The home improvement retailer, which demerged from Travis Perkins 13 months ago, added that it had gained further market share despite a robust comparative performance in the prior year.
Trade has slowed as Covid-related travel restrictions have loosened, yet Wickes said total revenues in the first 20 weeks of the current financial year only fell marginally from the same period in 2021 and were in line with forecasts.
Slight decline: Home improvement retailer Wickes said total revenues in the first 20 weeks of the current financial year only fell marginally from the same period in 2021
Core sales declined by 7.2 per cent, but the impact has been limited by the number of new TradePro scheme customers soaring by over 40,000 so far this year.
Order books among trade consumers remained at their highest levels ever.
The core sales decline offset revenue growth of 30.4 per cent in the group’s Do It For Me (DIFM) business, which benefited from strong demand over the winter period and a higher than usual number of orders at the end of last year.
Nonetheless, the boom in house renovations over the past two years meant the Northampton-based company’s total revenues between January and 21 May were 22.4 per cent up on their pre-Covid volumes.
Chief executive David Wood said the results were a ‘testament to the strength of our uniquely balanced business – across Trade, DIY and DIFM.’
Britain’s DIY sector has experienced a roaring trade since 2020 as a consequence of a pandemic that has caused Britons to spend more time indoors and accelerated the rise of hybrid working.
Demand has also been spurred by low interest rates on mortgages, a temporary stamp duty holiday, the build-up of excess savings by Britons, and a growing desire among homebuyers to live in more spacious properties.

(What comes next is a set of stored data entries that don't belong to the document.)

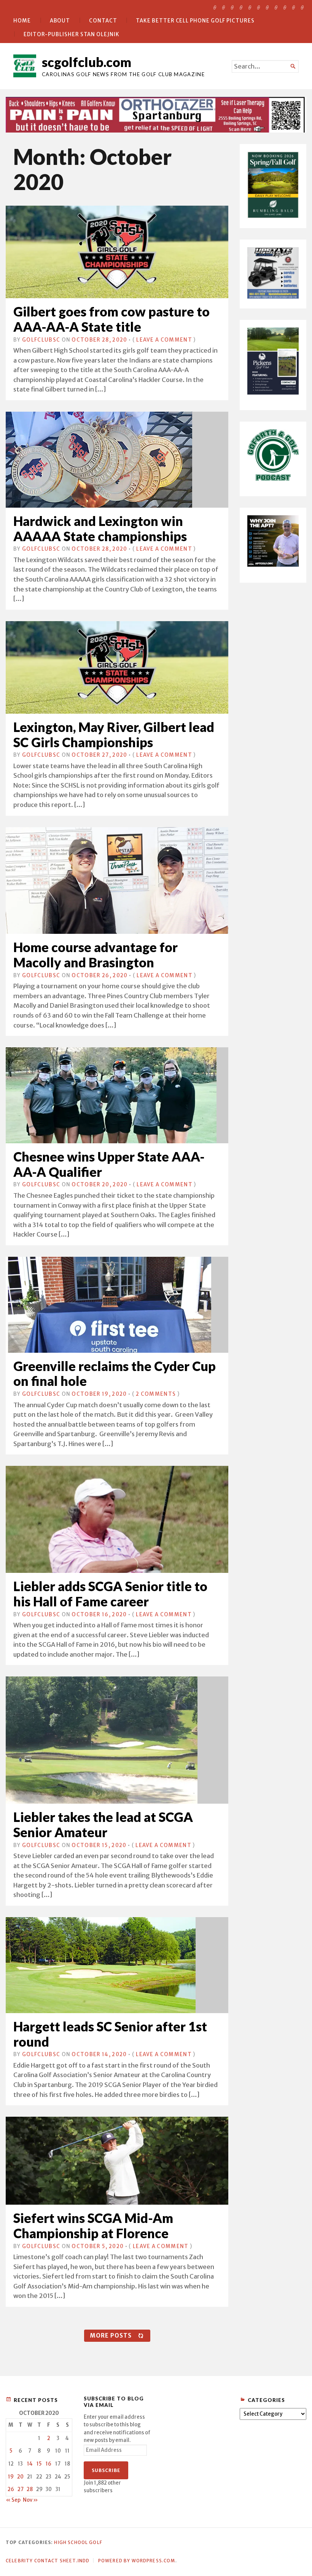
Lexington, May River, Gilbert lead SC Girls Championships (113, 734)
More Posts (111, 2335)
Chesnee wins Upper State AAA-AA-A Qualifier (109, 1164)
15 (39, 2464)
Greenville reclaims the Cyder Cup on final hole (114, 1373)
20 (20, 2477)
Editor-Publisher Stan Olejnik (71, 34)
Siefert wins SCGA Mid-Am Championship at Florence (93, 2225)
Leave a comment (164, 340)
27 (21, 2489)
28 (30, 2489)
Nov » (30, 2500)
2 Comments (156, 1394)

Boom time: Britain’s DIY sector has had a roaring trade since 2020 as a consequence of a pandemic that has caused Britons to spend a greater amount of time indoors
There are concerns within the industry that current supply chain headwinds and the worsening cost-of-living crisis could cause a significant setback in trade.

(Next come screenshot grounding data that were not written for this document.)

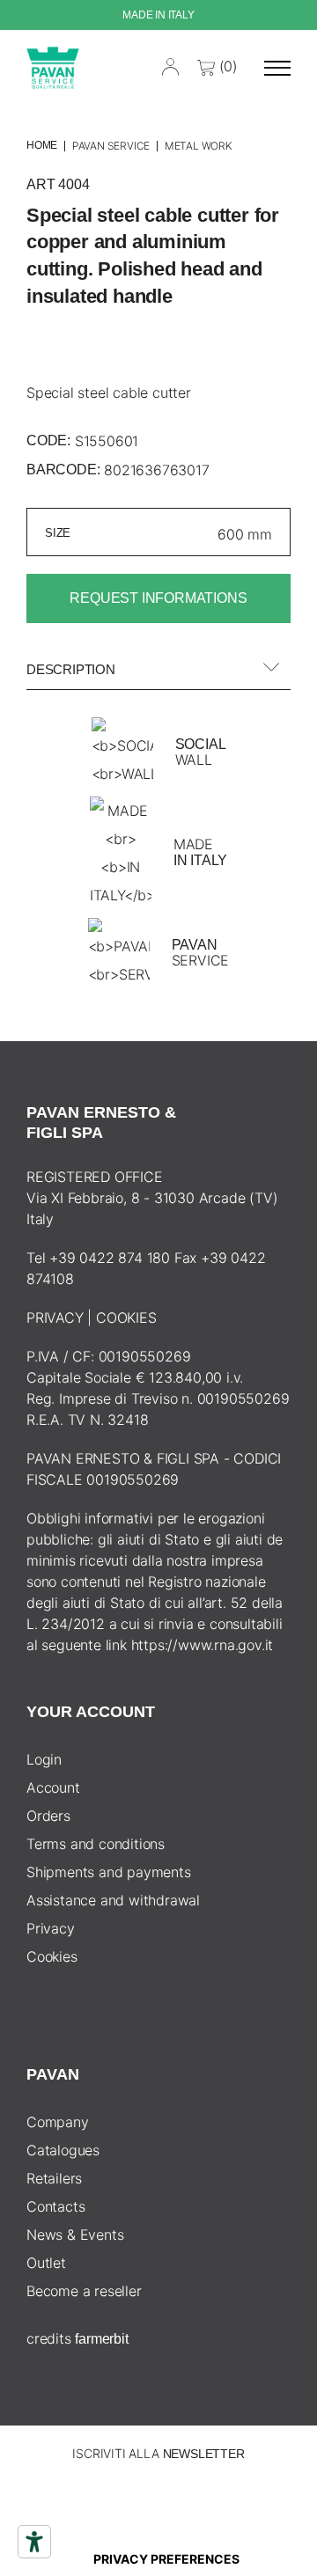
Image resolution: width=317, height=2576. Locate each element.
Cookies (51, 1956)
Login (44, 1759)
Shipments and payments (108, 1872)
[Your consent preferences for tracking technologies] (166, 2559)
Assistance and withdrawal (113, 1900)
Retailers (54, 2178)
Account (53, 1787)
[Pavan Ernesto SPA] (52, 67)
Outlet (46, 2262)
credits (77, 2338)
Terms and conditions (95, 1844)
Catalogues (63, 2150)
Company (57, 2122)
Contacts (55, 2206)
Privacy (50, 1928)
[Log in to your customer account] (171, 65)
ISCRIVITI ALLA (158, 2453)
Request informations (158, 598)
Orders (48, 1815)
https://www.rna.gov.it (202, 1645)
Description (70, 669)
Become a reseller (84, 2291)
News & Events (74, 2234)
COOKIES (126, 1317)
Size (57, 532)
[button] (277, 67)
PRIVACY (55, 1317)
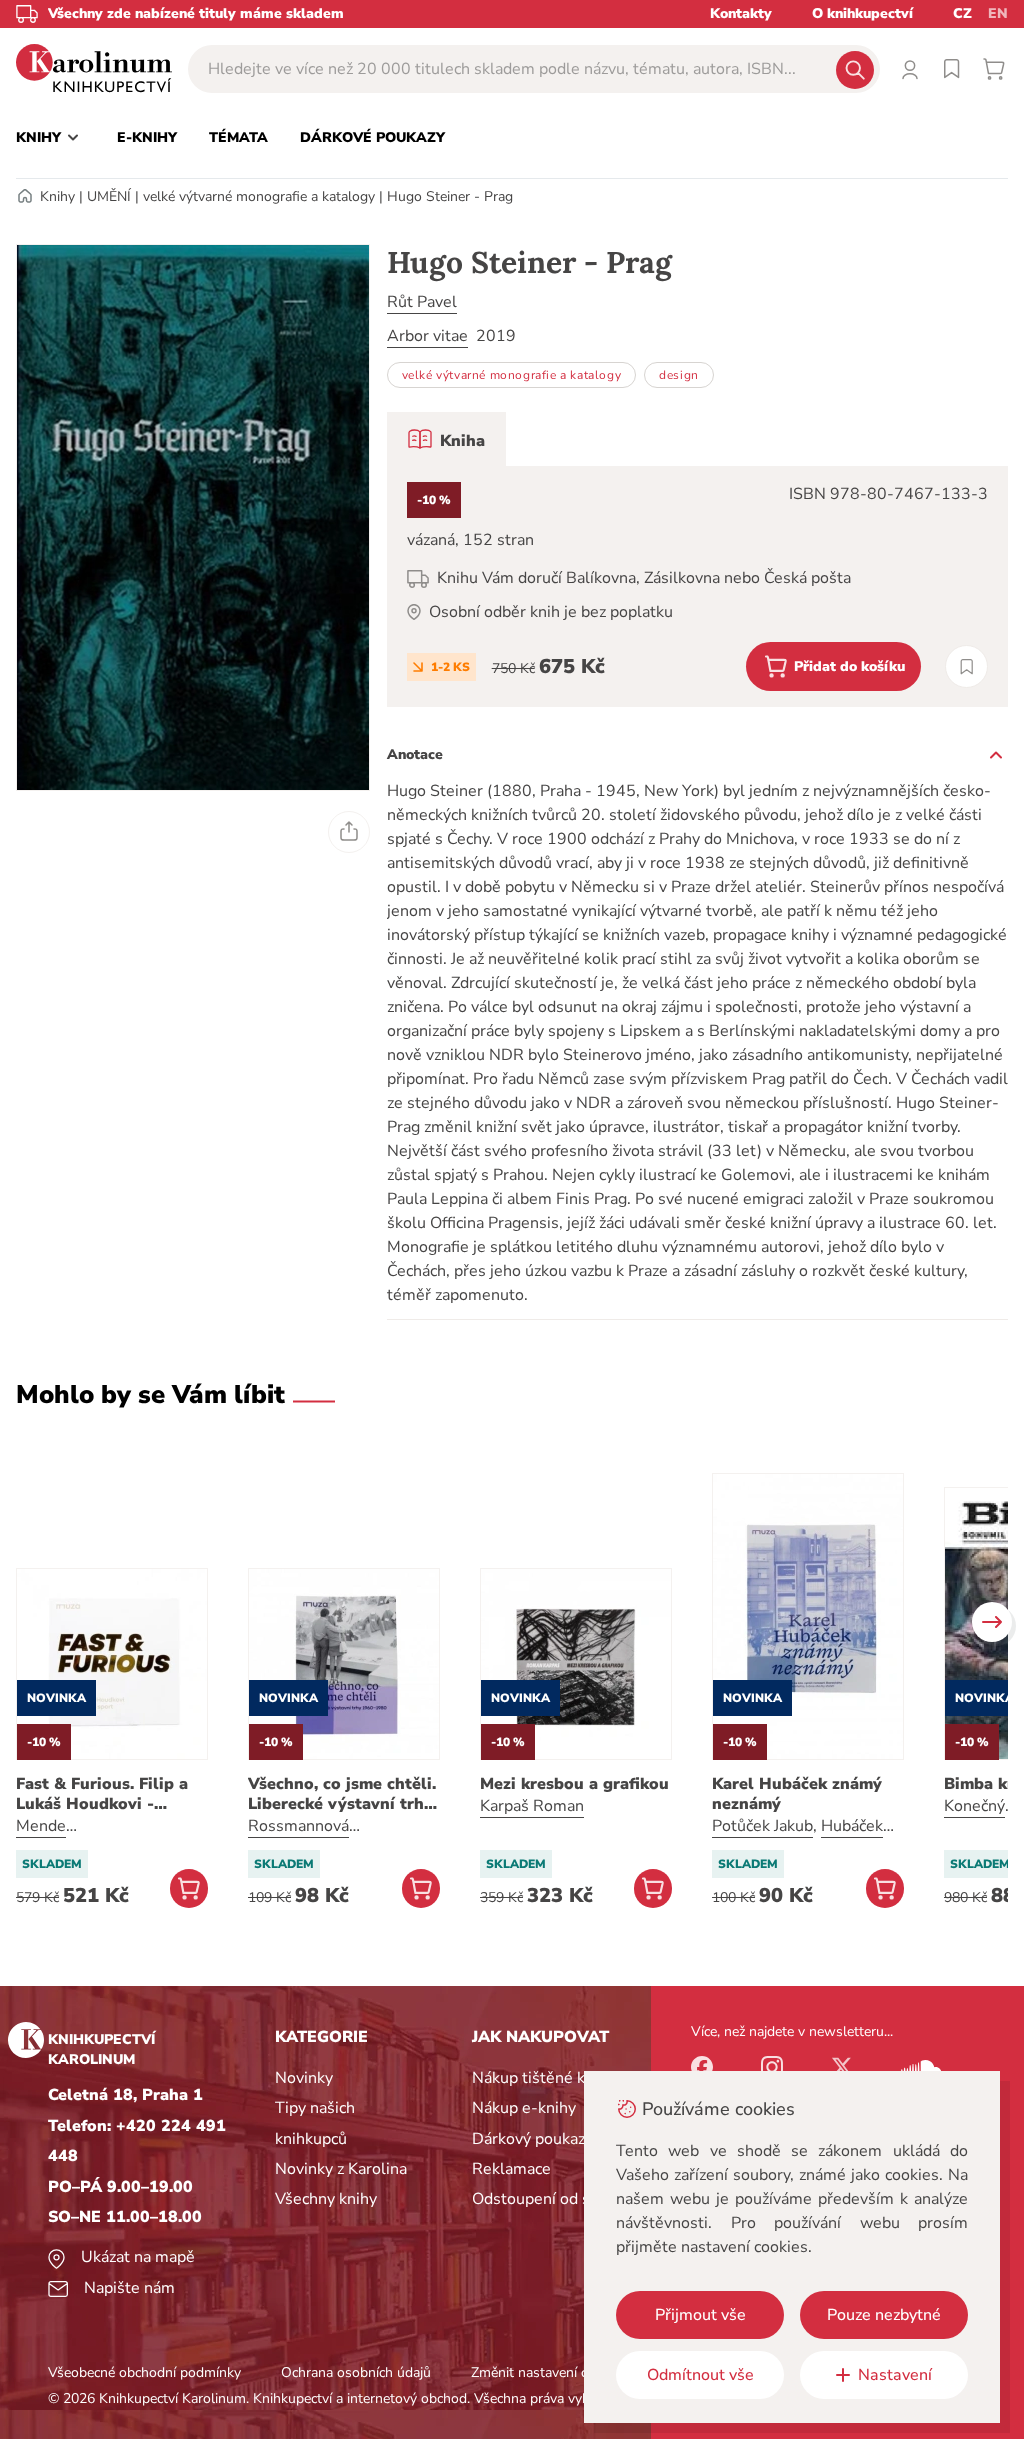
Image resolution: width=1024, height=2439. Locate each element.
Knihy (57, 196)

However, Wickes claimed it was ‘responsibly’ managing price increases within its core division and still expects delivered sales in its DIFM division to exceed their pre-pandemic levels.

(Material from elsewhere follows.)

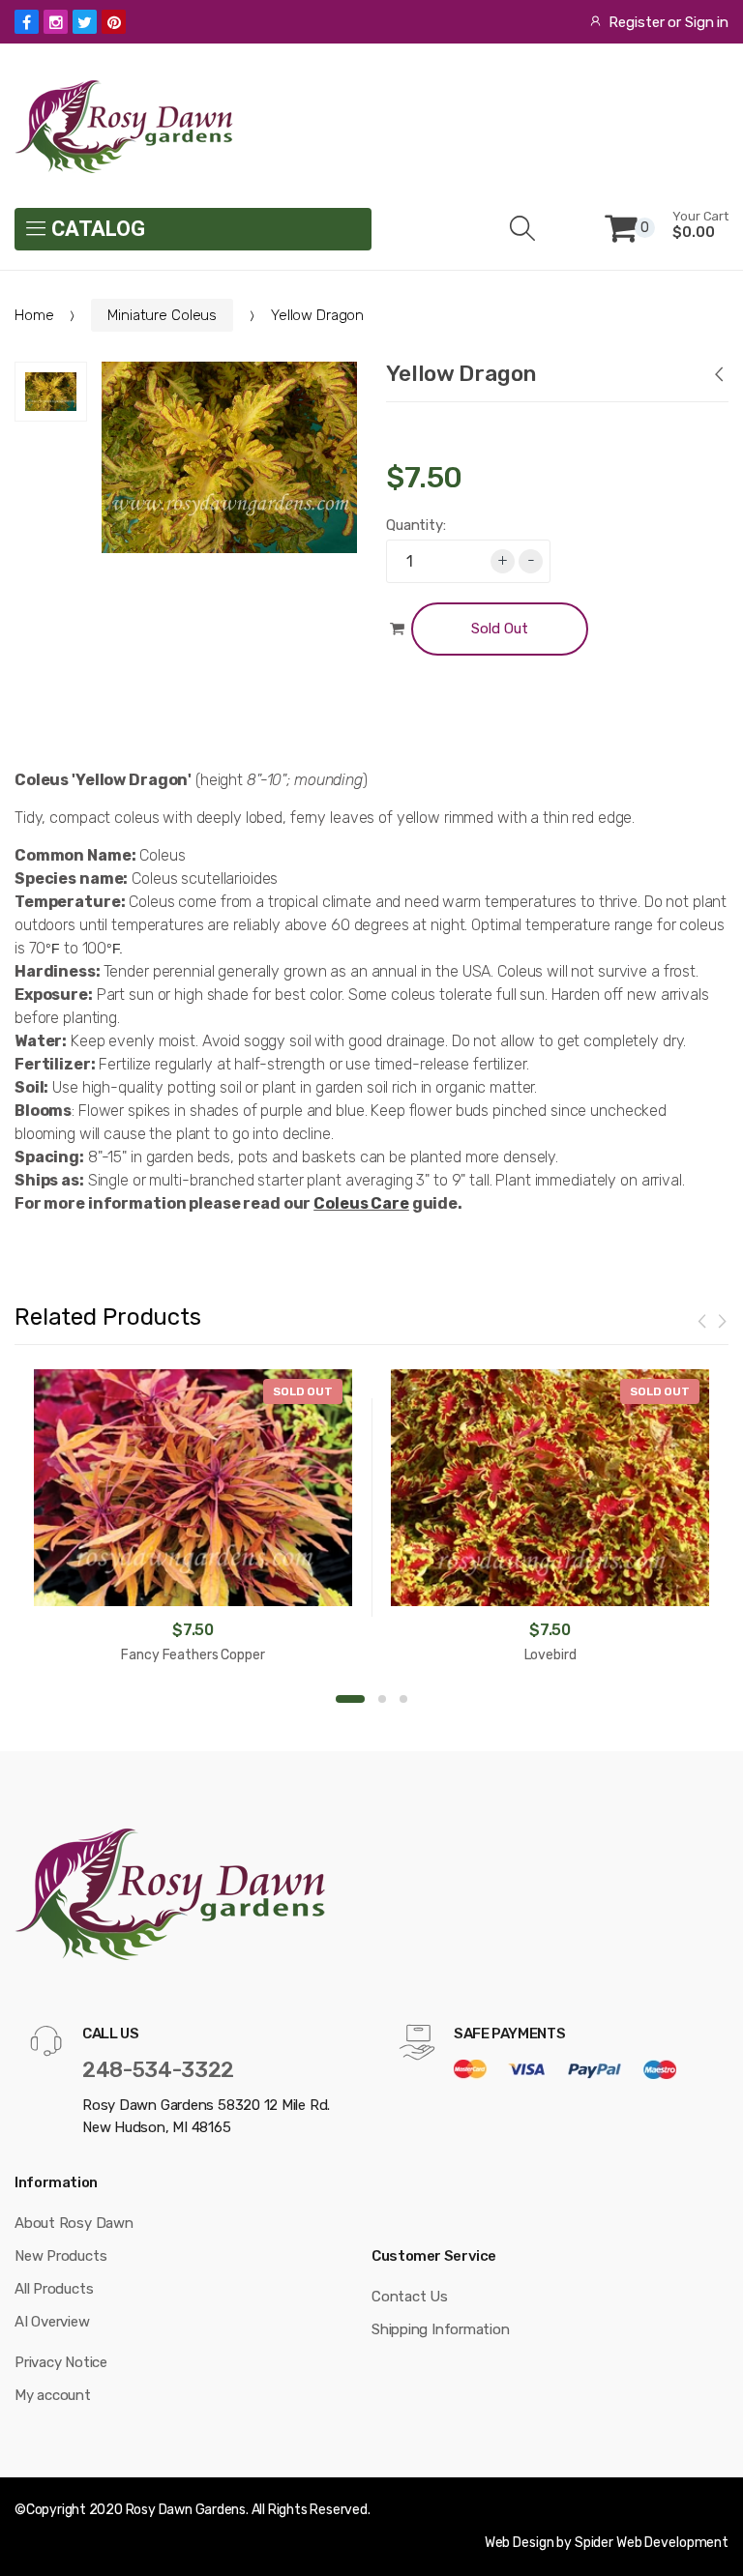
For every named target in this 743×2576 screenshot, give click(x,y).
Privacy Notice (61, 2362)
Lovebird (550, 1655)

Its boss David Wood said: ‘Looking ahead, while we remain mindful of the uncertain macroeconomic environment, we continue to be confident of the opportunities available to Wickes within the large and growing home improvement market.’
Analysts at Investec and Peel Hunt have both maintained their buy recommendation for the company, which they estimate will earn revenues approaching £1.6billion and underlying earnings around the £220million mark this year.
Wickes Group shares closed trading 2.5 per cent higher at 198.1p on Wednesday, although their value has plunged by over a quarter in the past 12 months.